As the liaison for American teams coming to Athens I’d help bring in other Americans to help work in Athens with refugees and Street Lights. And for Street Lights, I’d be helping to deeper community ties with people like Kathy. As a student of journalism, I’d also be putting my degree, that I’m still working towards, to use by telling the stories of the people behind Street Lights, and Kathy, and the refugees who have come to Greece under a myriad of circumstances but with a common theme of hope.
* hope that whatever lies in store for them in Greece is better than what they left. * hope that somehow the wounds that they and their children have experienced will be healed * hope that they will find peace and safety * hope that they will find community and belonging
I want to be a part of that hope. I’ve been called to be a part of spreading that hope to the people of Athens, wherever they come from. I’ve been called by God, through an English teacher in a small classroom in Kypseli to be a part of something vastly bigger than myself, and I’m saying yes. So, I’ll move to Athens and trust that whatever is coming next is good and is where I’m meant to be, because who knows better than God whether I have come to the kingdom for such a time as this?
"The Greece trip was awesome, wonderful, and eye-opening... and so much more. It was squished, dirty, and broken. There were language barriers and strange stares at the Americans. There were the optimistic few and the far too many doubtful and unsure. Refugee piled upon refugee, all held back from moving on to a better place.

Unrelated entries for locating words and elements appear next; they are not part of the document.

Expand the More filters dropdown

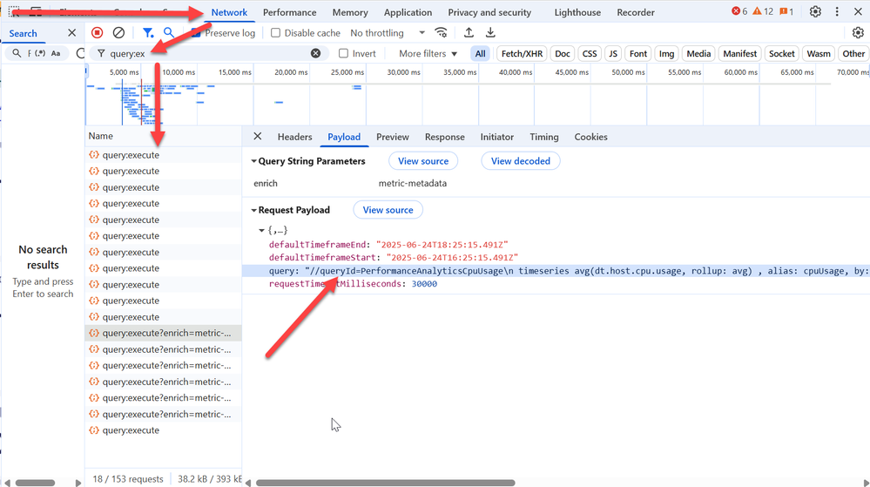coord(428,54)
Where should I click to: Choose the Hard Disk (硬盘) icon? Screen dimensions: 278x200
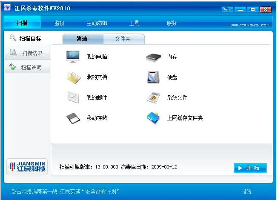[x=153, y=77]
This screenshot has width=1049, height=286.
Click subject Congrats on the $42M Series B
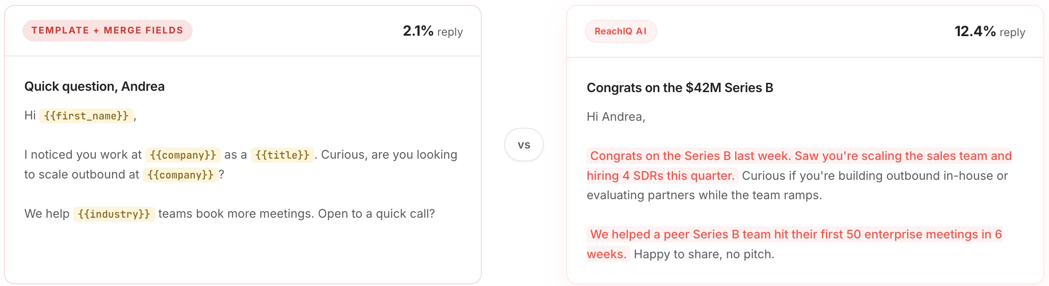(680, 88)
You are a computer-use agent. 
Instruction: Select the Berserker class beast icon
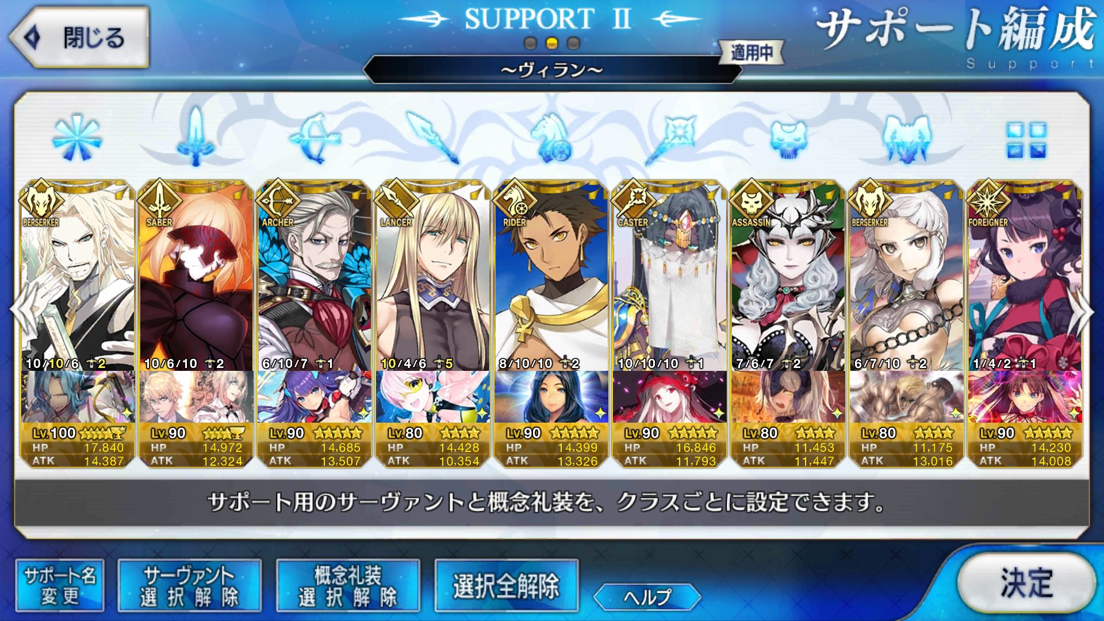[x=907, y=139]
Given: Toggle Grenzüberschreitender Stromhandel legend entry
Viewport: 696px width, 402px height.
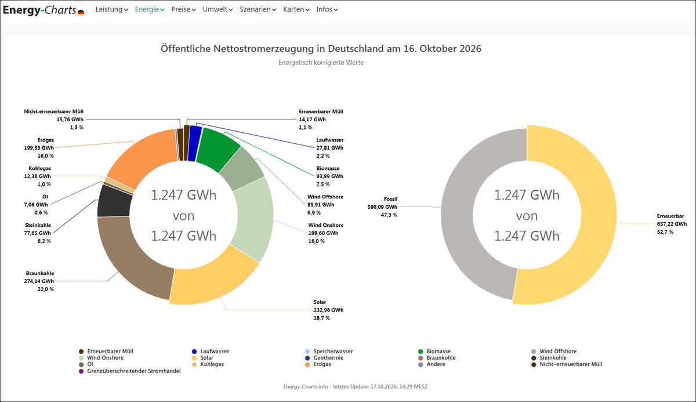Looking at the screenshot, I should [130, 371].
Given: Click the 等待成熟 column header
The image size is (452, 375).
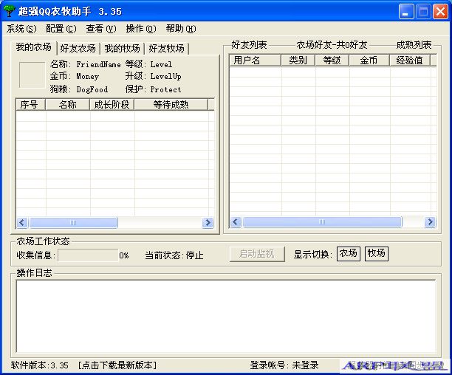Looking at the screenshot, I should point(171,105).
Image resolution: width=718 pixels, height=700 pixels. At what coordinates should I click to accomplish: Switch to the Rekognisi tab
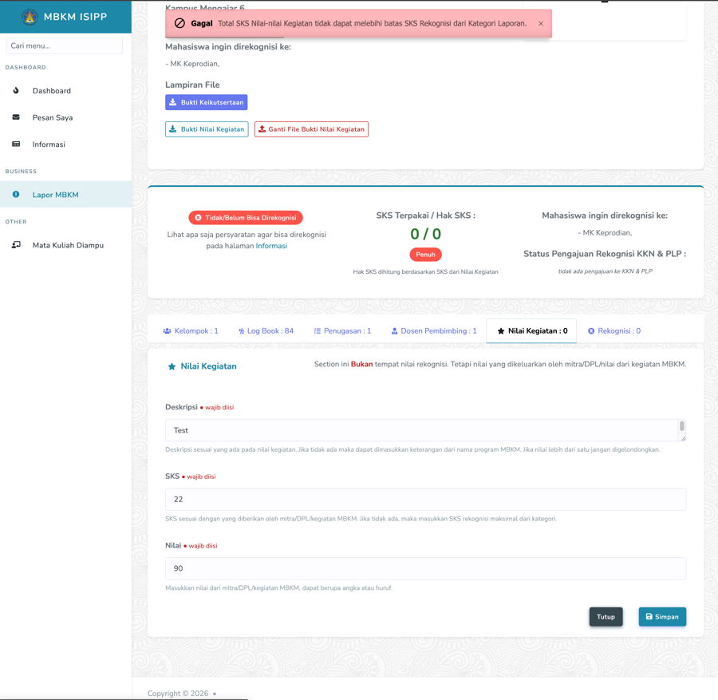pyautogui.click(x=614, y=331)
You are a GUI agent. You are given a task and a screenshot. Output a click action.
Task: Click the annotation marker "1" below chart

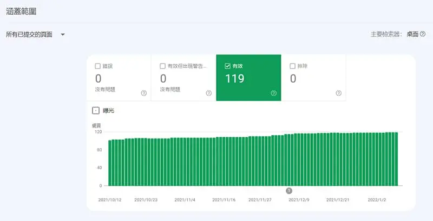(288, 191)
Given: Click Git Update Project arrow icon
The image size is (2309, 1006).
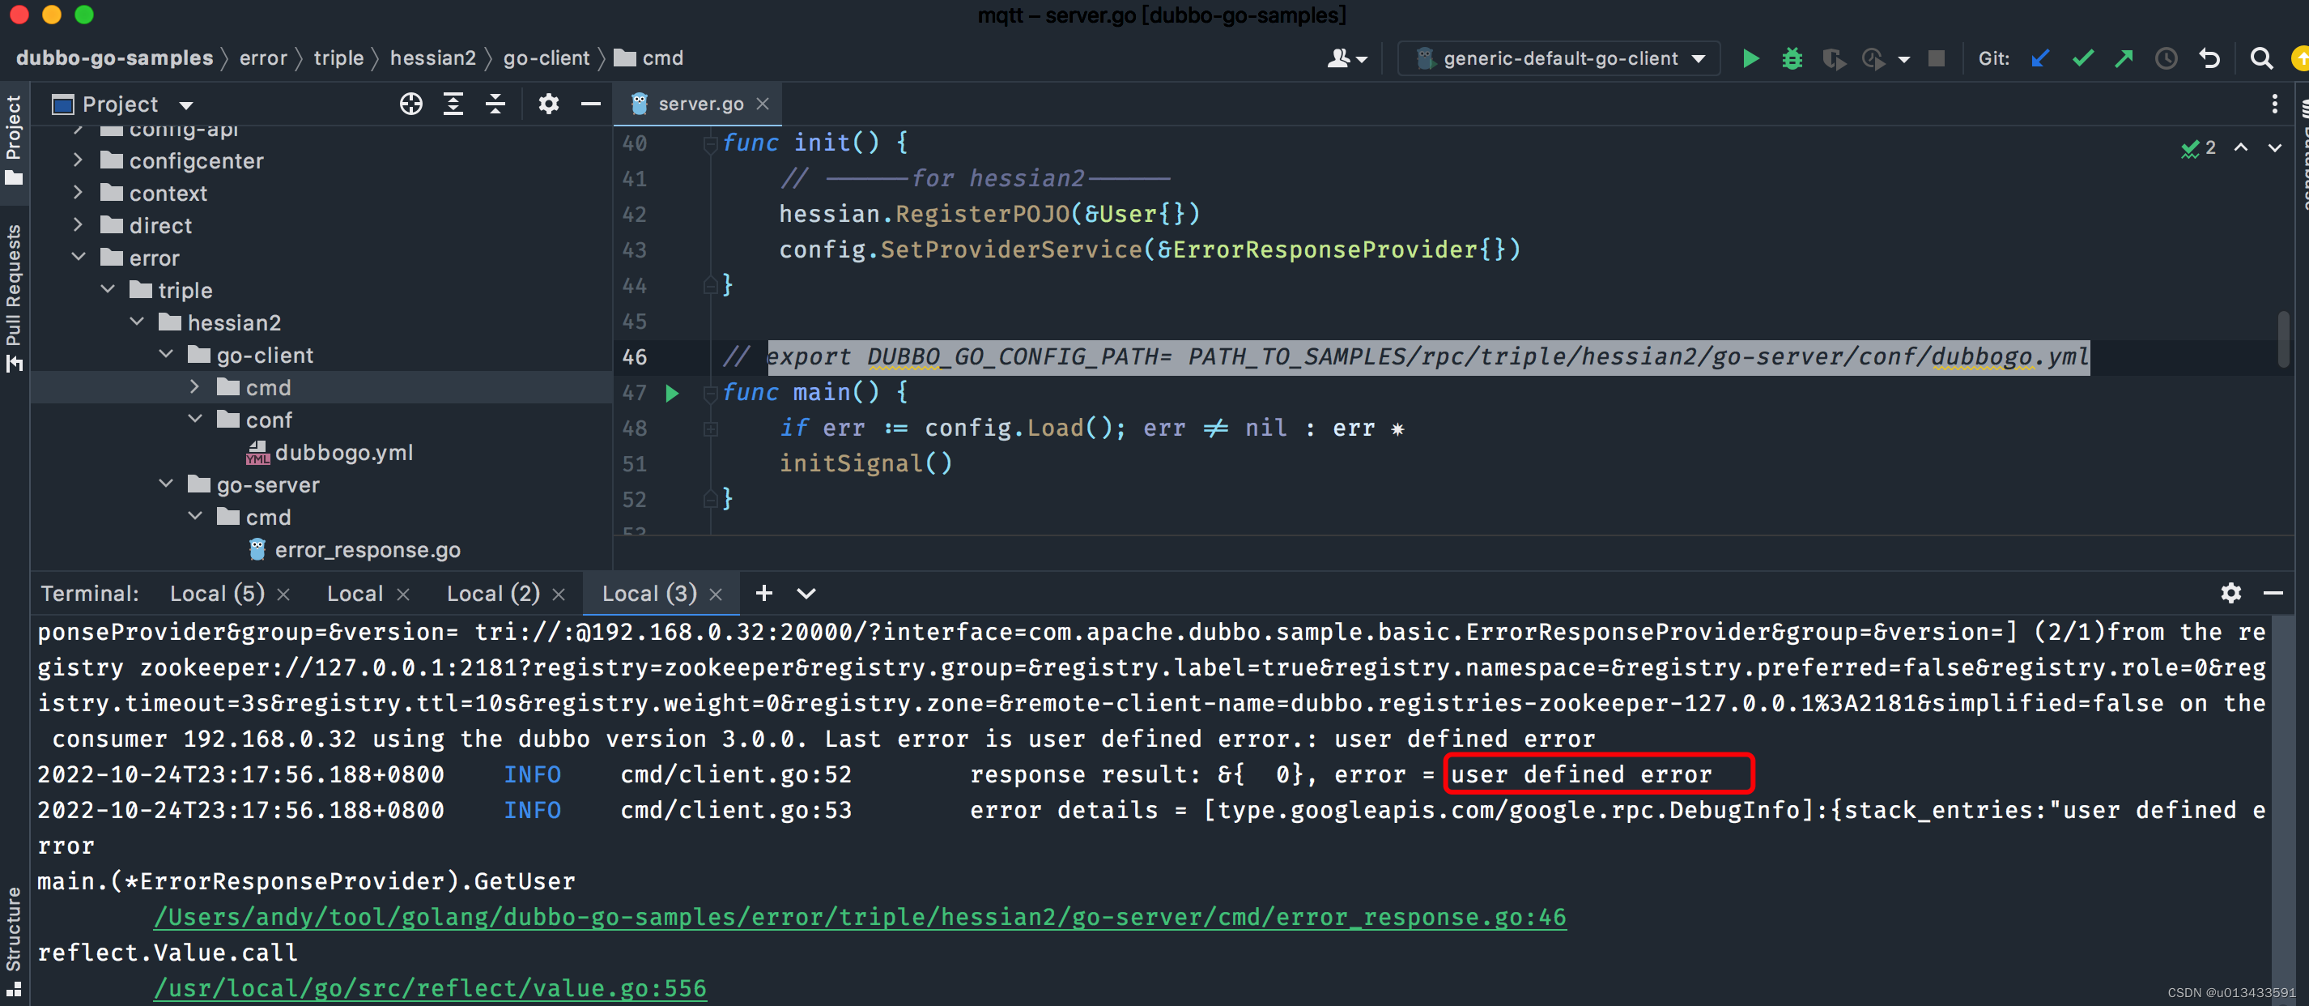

Yet amidst it all, God was already at work. Partnering with Streetlights gave me just a glimpse of the impact simple joys can give to a troubled people. We literally spent our days singing and dancing to the Hokey Pokey and a Greek jig. We sat down with women to help them with English and babysat their children so they would have a moment to breathe. We met dozens of people and produced dozens more smiles. The children remembered how to play instead of survive, and the parents were able to see their kids be kids.
We pray these refugees are only temporarily in Greece and that they might move on quickly to a better place. I am thankful that in the interim we were able to bond together to bring some hope into the broken land, even if it was for a brief moment."
Streetlights began in February 2010 when a group of young people found meaning in actively promoting Christian values in the city. They focus on values such as equality, cooperation, community and collaboration. It is connected with the International Youth and Community movement "Fusion International."Through creative projects, Streetlights noticed a growth of real fellowship in the inner city, bringing them closer to the idea of being human and to the essence of existence.